Coordonnée par France 2023, le ministère de l’Education nationale, et l’Opéra Comique, "La Mêlée des Choeurs" était composée de différents groupes de 300 enfants. Ils avaient pour mission d’apprendre de nombreux hymnes nationaux, pour les chanter avant les rencontres de la Coupe du monde de rugby 2023.

Un projet qui reposait sur des enseignants d’école primaire et de collège, qui ont dû s’engager pleinement, dès le mois de septembre. "Ça nous a demandé beaucoup, beaucoup de travail, explique Catherine Dura, institutrice en classe de CM1 à Carnoux en Provence, près de Marseille. A la fois pour la partie musicale, pour apprendre les hymnes de l’Afrique du Sud, du pays de Galles, de l’Argentine par exemple. Mais aussi tout ce qu’il y a autour, la découverte d’un sport, et de toutes les civilisations."

Investissement sur toute l’année

Tout au long de l’année, les enfants ont appris les hymnes, se sont investis pleinement dans cette Coupe du monde. Mais alors que le projet avait été annoncé en grande pompe par l’ancien ministre de l’Education nationale Jean-Michel Blanquer en février 2022, voilà qu’au mois d’avril dernier, les établissements ont reçu un courrier leur indiquant quelques modifications.

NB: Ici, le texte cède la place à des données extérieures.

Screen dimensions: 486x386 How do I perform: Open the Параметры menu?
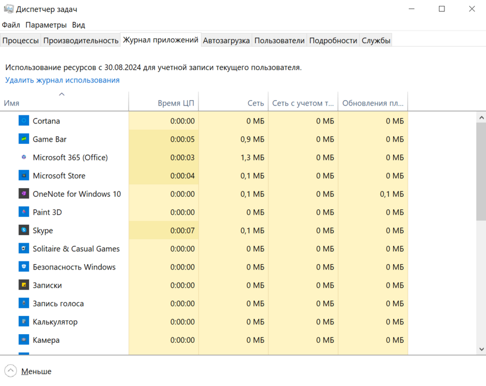tap(46, 25)
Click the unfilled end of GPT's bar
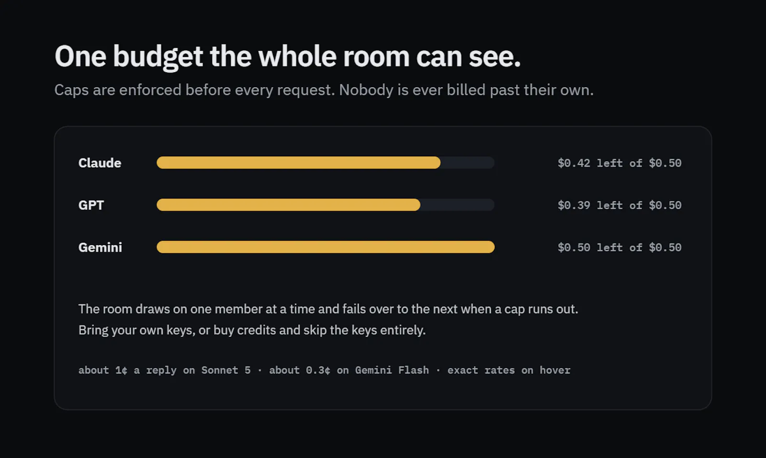The image size is (766, 458). tap(457, 205)
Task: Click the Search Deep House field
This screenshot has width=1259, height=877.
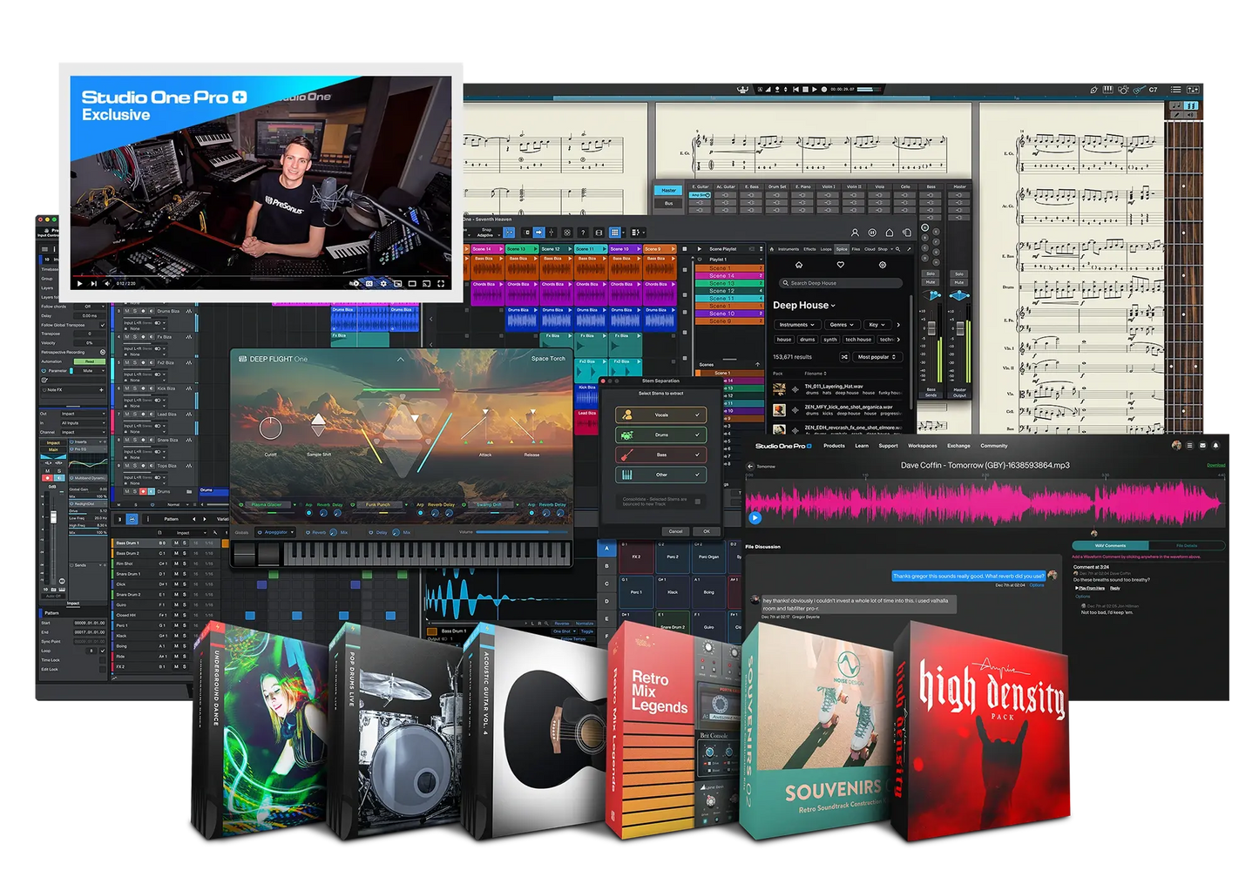Action: (x=841, y=283)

Fini l’idée de chanter dans tous les stades, seuls le Vélodrome de Marseille et le Stade de France à Saint-Denis accueilleront les enfants sur la pelouse. Et seulement 150 à 170 par match, au lieu des 300 prévus initialement. Pour les autres, place à des sessions d’enregistrement des hymnes qui seront ensuite diffusés lors des matchs.

Catherine Dura ne se remet pas de cette décision : "J’étais à une répétition avec les élèves et l’inspecteur nous a réuni pour nous annoncer le nouveau projet. Comme nous sommes à Marseille, nous avons quand même la chance de chanter au stade. Mais on a dû tirer au sort avec un dé les classes qui iraient sur la pelouse, et celles qui enregistreraient. C’est d’un cynisme assez incroyable."

Des parents en colère

Ce revers s’explique d’abord par le fait que le projet, lancé initialement en juin 2022 par Claude Atcher, depuis mis à pied pour cause de management brutal présumé, n’avait selon France 2023 pas été transmis à World Rugby. Plusieurs problèmes sont apparus après sa mise en route, entre les risques d’abîmer la pelouse, le problème de qualité de sonorisation des stades, ou encore les contraintes opérationnelles pour accueillir les enfants dans des espaces dédiés.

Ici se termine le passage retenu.